*** Opening Supplied data ***

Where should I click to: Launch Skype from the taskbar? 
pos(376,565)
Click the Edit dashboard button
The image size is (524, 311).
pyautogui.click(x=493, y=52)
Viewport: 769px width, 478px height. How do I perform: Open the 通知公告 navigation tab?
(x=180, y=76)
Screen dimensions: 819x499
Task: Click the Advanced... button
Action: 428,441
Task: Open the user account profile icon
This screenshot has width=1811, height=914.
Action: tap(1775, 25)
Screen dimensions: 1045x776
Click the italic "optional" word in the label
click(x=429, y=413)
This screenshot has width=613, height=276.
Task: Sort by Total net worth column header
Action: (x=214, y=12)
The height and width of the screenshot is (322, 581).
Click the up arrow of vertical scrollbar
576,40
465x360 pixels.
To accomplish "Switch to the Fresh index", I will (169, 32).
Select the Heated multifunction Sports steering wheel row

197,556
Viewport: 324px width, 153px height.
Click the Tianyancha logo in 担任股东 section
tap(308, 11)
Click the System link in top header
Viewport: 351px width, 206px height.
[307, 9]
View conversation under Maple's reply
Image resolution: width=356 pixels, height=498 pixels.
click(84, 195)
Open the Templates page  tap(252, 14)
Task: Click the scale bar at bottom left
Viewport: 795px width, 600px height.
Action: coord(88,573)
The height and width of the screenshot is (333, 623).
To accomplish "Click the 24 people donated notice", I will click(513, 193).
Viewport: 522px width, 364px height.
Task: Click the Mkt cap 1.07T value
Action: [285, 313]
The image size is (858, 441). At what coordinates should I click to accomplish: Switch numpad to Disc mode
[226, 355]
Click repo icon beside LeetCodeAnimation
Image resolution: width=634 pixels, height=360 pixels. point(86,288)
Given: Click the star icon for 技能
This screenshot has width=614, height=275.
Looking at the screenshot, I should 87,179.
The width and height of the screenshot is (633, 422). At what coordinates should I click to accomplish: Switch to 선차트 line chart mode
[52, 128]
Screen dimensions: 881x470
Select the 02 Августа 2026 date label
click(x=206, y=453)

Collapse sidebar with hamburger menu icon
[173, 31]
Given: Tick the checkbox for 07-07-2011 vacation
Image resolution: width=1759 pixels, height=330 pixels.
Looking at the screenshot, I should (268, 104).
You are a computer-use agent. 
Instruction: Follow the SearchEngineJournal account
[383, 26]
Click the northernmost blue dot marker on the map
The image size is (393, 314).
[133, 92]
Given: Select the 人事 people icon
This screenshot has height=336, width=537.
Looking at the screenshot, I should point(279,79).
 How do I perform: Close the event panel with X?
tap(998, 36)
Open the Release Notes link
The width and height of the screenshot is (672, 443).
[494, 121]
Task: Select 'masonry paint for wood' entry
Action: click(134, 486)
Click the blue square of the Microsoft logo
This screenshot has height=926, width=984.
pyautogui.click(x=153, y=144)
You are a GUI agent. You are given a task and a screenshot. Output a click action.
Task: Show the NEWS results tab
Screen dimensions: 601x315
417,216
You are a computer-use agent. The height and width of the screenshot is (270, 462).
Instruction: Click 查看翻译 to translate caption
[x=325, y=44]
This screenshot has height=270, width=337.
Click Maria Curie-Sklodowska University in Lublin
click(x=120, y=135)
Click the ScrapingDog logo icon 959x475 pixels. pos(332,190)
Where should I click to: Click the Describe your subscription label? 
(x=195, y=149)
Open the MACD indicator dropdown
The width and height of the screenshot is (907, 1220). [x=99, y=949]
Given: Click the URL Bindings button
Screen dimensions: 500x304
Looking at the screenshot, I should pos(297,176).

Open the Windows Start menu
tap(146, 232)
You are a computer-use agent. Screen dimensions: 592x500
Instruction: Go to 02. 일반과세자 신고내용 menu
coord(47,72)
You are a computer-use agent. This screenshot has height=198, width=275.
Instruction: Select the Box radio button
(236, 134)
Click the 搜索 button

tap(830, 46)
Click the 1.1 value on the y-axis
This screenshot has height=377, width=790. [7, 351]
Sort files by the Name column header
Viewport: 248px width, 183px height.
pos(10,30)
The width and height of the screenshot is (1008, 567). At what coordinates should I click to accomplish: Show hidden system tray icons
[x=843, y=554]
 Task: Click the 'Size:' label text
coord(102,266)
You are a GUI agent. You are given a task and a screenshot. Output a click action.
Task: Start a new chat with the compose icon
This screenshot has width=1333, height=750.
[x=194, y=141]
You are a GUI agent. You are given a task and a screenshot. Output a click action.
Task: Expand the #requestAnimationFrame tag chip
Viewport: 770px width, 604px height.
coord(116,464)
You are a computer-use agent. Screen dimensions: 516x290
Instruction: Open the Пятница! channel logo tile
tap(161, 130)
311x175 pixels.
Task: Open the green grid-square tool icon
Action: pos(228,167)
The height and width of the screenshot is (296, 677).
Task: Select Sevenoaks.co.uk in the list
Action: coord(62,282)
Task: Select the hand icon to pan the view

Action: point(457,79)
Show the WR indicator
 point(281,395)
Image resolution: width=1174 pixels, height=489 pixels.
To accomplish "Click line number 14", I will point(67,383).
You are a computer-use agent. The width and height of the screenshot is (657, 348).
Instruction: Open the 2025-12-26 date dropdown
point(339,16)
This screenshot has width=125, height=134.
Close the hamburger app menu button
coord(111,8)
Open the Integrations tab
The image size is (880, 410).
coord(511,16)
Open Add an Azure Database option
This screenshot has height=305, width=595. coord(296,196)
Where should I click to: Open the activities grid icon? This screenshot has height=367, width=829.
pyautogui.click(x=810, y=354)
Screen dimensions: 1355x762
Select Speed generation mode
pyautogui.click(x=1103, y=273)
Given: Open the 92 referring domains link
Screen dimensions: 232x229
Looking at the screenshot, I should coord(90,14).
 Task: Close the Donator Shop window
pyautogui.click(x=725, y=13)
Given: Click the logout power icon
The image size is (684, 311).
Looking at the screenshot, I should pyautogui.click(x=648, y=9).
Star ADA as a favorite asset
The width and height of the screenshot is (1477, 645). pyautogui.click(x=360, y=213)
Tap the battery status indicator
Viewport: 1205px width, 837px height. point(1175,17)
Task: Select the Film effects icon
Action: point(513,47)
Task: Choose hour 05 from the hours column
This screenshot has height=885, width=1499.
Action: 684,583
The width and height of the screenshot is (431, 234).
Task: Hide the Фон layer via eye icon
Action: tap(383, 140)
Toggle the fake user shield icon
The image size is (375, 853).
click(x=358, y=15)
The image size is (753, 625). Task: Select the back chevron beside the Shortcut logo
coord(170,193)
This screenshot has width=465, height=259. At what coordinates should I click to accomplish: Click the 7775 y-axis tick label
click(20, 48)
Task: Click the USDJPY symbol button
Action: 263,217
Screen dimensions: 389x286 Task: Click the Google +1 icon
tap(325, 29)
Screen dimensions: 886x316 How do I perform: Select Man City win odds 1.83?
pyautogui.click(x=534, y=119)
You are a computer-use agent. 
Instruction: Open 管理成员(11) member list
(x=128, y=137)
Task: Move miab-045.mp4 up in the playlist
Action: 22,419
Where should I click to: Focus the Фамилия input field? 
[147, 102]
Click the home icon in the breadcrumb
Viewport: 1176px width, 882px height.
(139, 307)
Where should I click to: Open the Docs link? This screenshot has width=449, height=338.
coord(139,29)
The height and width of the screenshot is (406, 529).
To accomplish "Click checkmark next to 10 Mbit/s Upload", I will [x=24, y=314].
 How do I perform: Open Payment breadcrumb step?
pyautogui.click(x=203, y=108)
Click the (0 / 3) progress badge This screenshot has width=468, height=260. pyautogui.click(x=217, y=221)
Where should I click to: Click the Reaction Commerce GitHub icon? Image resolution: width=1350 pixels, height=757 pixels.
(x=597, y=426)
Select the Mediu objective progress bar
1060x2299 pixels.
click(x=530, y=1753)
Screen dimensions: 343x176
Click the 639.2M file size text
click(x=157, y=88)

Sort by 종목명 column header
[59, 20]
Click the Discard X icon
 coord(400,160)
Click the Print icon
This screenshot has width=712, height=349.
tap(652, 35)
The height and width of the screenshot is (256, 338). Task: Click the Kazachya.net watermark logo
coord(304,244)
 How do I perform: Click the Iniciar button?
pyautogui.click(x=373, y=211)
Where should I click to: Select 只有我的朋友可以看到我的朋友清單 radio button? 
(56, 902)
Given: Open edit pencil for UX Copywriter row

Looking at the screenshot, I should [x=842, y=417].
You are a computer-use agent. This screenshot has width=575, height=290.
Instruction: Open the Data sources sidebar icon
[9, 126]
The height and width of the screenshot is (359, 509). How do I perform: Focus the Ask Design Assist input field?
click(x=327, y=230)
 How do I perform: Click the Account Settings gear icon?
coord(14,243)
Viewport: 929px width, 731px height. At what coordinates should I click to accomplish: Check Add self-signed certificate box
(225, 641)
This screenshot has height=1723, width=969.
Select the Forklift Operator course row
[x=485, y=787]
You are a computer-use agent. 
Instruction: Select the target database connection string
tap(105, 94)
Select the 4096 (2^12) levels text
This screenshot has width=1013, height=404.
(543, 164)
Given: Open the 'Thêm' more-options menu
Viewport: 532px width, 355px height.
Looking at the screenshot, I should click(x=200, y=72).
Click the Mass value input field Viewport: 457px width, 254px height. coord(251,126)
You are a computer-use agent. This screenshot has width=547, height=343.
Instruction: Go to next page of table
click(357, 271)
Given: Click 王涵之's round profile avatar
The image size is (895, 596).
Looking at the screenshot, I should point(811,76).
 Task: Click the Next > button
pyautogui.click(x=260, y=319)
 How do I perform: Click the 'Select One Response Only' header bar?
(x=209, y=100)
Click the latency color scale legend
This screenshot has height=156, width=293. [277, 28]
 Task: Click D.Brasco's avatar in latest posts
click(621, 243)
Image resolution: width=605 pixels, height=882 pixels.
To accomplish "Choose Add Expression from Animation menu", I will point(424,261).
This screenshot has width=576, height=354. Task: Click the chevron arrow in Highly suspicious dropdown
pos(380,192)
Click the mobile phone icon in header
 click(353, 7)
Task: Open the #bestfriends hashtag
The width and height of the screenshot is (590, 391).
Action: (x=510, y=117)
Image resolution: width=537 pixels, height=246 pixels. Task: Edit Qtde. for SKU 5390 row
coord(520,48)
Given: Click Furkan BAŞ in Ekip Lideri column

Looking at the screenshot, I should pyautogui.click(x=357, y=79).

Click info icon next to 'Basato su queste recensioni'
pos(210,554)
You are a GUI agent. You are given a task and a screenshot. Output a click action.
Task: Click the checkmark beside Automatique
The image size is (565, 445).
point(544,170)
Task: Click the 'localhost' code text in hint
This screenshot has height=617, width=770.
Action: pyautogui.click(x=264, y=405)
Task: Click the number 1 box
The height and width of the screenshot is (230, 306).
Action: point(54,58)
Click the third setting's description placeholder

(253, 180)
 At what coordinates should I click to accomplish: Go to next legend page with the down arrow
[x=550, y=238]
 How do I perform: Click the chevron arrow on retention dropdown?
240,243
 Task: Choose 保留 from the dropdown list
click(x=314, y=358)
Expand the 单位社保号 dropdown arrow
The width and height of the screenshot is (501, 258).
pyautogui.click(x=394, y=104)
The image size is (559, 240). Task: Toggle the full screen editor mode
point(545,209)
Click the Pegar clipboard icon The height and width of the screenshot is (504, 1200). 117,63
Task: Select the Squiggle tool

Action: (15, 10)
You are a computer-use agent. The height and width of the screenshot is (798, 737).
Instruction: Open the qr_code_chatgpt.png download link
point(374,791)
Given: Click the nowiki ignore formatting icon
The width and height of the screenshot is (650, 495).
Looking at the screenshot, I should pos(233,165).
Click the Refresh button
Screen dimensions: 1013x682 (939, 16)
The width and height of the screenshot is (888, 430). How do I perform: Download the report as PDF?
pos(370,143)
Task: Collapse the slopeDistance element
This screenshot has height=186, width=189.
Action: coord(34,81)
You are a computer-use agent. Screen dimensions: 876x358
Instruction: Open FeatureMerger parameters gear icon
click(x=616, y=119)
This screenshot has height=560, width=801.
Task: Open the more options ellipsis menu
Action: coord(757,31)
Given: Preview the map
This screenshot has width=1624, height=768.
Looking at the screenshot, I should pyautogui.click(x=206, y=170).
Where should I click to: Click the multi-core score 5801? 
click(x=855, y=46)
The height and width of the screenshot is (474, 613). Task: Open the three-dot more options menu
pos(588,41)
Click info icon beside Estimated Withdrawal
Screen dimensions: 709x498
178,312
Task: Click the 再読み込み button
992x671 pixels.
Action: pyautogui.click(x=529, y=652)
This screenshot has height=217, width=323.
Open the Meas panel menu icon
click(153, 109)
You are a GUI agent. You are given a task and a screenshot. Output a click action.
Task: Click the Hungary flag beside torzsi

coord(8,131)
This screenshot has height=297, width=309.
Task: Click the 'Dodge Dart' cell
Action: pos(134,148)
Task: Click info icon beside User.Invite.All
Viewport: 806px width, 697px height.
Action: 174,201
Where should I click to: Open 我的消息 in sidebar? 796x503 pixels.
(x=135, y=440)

*** Closing Supplied data ***

**To do:** Which lines of the data above contain the string "checkmark"? Copy each of them.

**Written reply:**
To accomplish "Click checkmark next to 10 Mbit/s Upload", I will [x=24, y=314].
Task: Click the checkmark beside Automatique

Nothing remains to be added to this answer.